Just don’t forget, in that perverse way of disruptions, that all those people who make their paychecks driving and delivering stuff are about to get stiffed, along with all their supply chains.
Own a car? Add in another, minor disruption. Suppose enough people decide that, instead of paying hundreds to thousands of dollars every month for a car, they can make do with autonomous, Uber-like rentals that can show up a few minutes after you call them. Suddenly, every suburban family doesn’t have to buy themselves two or three cars. Think that might be important to the economy?

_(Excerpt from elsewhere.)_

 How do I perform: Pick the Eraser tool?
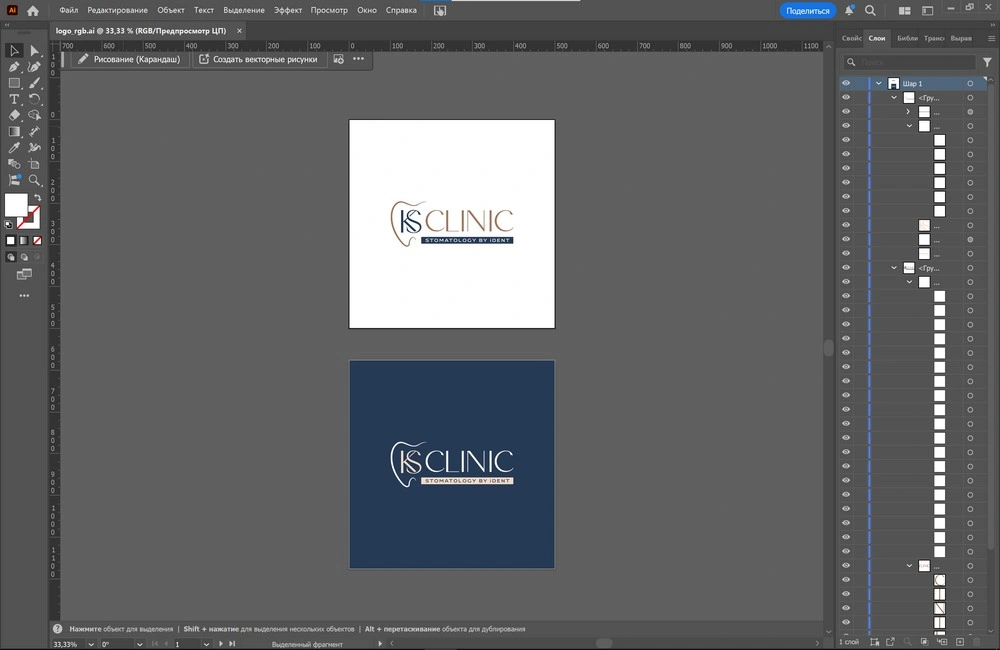(14, 115)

This is the easy stuff to predict.
Instead, Republicans have gutted every planning or adaptation effort they can find. Don’t even ask me about science programs. Again, I have no factual reasons for why, but it’s pretty clear they’re stripping all that out. Think about health and safety research, energy research, environmental research; it’s all being gutted as we speak, along with anything about materials or methods. Republican appointees are scrubbing federal sites of most detailed past results at the same time that Trump’s budget zeros out the future for every program he personally dislikes, whether or not they’ve been effective or productive.
Not that there isn’t a long foot-dragging tradition, even when the new disruptions are obvious, but this is trying to hold back the tide. The disruptions themselves are obvious, America can’t stop any of these changes, and we can’t even slow them down much. We should be on top of things. Instead, and for whatever reason, today’s Republican majority compares planning for the future as if they’d be promoting the newest communism.
We need to get on top of these things. Now, while it’s cheap, and before the rest of the world eats our lunch.